The Real became an itch we just couldn’t scratch, so we dug even deeper. A cottage industry was dedicated to the pursuit of finding it. Every night we became friends with even more locked up prisoners, hoarders, and canned air huffers. We stopped being polite, but somehow things felt even less satisfying. For each new friend we made a void was created. The edited display of popular media defined our anticipations for how to treat its subjects. Watching good Southern guys and bad girls clubs weren’t subterranean explorations so much as they were polished presentations. With every quick cut and planned musical accompaniment we were given a cheat sheet for how to feel and afterwards we felt bad for getting an A.

The larger (though related) problem was that we knew all along it wasn’t Real– no surprise there, we’ve been suspending our disbelief for decades now. Not because our new best friends were too talented or pretty, but simply because they were too interesting. Reality is really, really boring. You, reading this in your surplus of time, are or were likely bored. I too am boring, though have the advantage of editing what I say to you in a punchy, direct manner. What is Real about Youtube is that –for the grand majority– it sucks. We have become so fickle in our understanding of reality relative to entertainment that anything too watchable mustn’t be true. This pairing of viewed enjoyment conflated with falseness makes us loathe ourselves for indulging our own attention spans. Irony is helpful in that it bridges the gap between what we hate and what we enjoy, allowing its practitioners brief immunity from a pursuit of what is Real, but it doesn’t resolve the question altogether so much as it puts the question off to be answered another day, or by another person.

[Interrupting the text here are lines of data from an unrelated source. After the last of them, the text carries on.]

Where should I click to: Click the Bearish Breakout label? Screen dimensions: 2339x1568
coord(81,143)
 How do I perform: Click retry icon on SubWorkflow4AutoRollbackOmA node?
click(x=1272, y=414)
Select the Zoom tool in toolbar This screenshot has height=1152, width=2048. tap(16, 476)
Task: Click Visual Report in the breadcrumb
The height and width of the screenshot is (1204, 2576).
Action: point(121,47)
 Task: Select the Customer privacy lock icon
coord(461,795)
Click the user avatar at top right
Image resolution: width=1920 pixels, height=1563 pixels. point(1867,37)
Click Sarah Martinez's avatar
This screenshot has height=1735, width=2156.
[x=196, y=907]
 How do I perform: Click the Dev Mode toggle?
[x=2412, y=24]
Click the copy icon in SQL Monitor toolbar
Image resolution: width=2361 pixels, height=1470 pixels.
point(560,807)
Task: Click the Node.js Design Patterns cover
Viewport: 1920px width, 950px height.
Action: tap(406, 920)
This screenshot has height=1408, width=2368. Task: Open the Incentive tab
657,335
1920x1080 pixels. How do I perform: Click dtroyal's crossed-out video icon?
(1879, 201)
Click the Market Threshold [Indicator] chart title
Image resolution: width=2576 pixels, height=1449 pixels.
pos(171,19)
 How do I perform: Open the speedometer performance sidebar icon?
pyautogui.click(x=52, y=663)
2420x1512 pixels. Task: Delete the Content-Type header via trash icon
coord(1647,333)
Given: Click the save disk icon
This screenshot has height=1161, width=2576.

Tsimfuckis’ videos hit a sweet spot in our understanding of Real entertainment because he was able to introduce us to a new type of tweenage friend (the kind that has Progeria) and a form of content we know as objective (the boring kind). This second part cemented Tsimfuckis’ role as a Real person and meme celebrity– the relentless monotony inherent in his own process of making and any viewer’s process of watching his videos. For proof of this claim, I’d recommend readers watch all of Tsimfuckis – Fight with a Pillow, a video of 350,000+ views wherein he performs WWE-style wrestling moves on a New York Yankees pillow on top of his bed in complete silence for a total of two minutes and twenty five seconds before giving the pillow a 3 count and yelling his own name in victory before turning the camera off. One gets the sense that the pillow battle was the final stop in a search for possible video options, an event created for the sake of creation alone. An unintentional masterpiece of our generation, Fight with a Pillow’s aimless rivalry (man versus pillow) perfectly mirrors Tsimfuckis’s own viewers’ circular quarrels with one another regarding the proper moral tone to address a person stricken with Progeria. The comment threads below Tsimfuckis’s videos reveal an audience stripped of their reactionary instructions, left to their own devices to sort through how to respond to a young person with a life-threatening disease camwhoring. Once the dichotomy of ‘moral fagging’ (shaming others on the basis of popular morality) versus hateful trolling (making fun of a kid with Progeria) was established through a load of sympathy videos and prank commentary, clever trolls secretly switched their position to being overzealous moral fags in an attempt to bait the angered response of lesser trolls. Throughout this process of trolls trolling trolls, Tsimfuckis himself faded into the background and his videos became a stadium for the athletic pursuit of communal annoyance. The snake began nibbling on itself, and for a few moments everyone was able to stave off the hunger pangs of boredom.